__Work instructions__
Please find each line in the records below that contains the string "give" and copy those lines out. Case counts.

[Item position entries]
# # # # #

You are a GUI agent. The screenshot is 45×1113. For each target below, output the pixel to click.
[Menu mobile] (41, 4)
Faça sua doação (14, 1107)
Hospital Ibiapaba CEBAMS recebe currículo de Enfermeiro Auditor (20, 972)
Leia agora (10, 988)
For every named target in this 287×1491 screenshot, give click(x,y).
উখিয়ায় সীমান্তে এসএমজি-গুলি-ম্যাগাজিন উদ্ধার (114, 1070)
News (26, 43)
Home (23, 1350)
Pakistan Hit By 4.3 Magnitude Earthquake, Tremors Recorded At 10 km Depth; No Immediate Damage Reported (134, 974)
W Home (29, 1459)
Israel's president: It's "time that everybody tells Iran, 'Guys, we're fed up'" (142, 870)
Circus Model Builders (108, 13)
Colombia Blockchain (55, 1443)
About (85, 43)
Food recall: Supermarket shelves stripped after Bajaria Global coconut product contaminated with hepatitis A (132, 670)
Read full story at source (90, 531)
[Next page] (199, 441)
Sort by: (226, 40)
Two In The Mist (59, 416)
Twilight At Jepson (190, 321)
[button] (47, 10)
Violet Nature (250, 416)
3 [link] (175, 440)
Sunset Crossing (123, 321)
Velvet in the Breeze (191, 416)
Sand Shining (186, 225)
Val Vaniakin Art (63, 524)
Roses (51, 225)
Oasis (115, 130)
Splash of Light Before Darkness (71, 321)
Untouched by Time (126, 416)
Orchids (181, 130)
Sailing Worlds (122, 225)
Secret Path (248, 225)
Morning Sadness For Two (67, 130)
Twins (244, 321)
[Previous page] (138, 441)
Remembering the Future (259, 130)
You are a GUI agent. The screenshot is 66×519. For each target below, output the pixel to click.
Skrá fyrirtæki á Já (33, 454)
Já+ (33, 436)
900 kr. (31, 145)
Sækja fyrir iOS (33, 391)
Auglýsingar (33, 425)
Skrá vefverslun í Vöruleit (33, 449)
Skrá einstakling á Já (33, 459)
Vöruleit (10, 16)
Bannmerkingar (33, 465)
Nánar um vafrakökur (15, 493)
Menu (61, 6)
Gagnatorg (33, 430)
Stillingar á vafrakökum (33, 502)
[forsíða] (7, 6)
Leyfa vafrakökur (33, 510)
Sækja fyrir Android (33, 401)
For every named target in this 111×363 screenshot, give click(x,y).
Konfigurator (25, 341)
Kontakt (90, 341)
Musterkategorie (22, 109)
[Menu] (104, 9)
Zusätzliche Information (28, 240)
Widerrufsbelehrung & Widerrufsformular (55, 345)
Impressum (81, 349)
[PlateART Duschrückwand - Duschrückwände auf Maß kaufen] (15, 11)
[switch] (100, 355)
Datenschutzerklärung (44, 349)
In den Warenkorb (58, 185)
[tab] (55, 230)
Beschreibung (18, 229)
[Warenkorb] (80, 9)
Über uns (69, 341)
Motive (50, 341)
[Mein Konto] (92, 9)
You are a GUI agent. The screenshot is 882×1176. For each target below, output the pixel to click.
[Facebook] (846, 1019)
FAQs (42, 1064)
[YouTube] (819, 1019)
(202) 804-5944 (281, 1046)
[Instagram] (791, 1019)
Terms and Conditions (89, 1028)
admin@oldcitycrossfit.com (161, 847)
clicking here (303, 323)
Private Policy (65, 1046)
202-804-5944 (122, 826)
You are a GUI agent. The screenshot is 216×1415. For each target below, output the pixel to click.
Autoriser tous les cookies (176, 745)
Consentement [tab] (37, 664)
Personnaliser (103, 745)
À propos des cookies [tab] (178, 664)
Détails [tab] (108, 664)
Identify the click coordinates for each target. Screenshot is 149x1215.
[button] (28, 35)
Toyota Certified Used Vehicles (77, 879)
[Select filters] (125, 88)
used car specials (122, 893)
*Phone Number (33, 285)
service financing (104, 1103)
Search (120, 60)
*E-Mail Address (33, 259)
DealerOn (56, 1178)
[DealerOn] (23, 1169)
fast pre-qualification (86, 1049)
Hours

# # # # #

__Completed task__
For every named target in this 287×1491 screenshot, give click(x,y).
For every named target in this 111×363 screenshot, give click(x,y).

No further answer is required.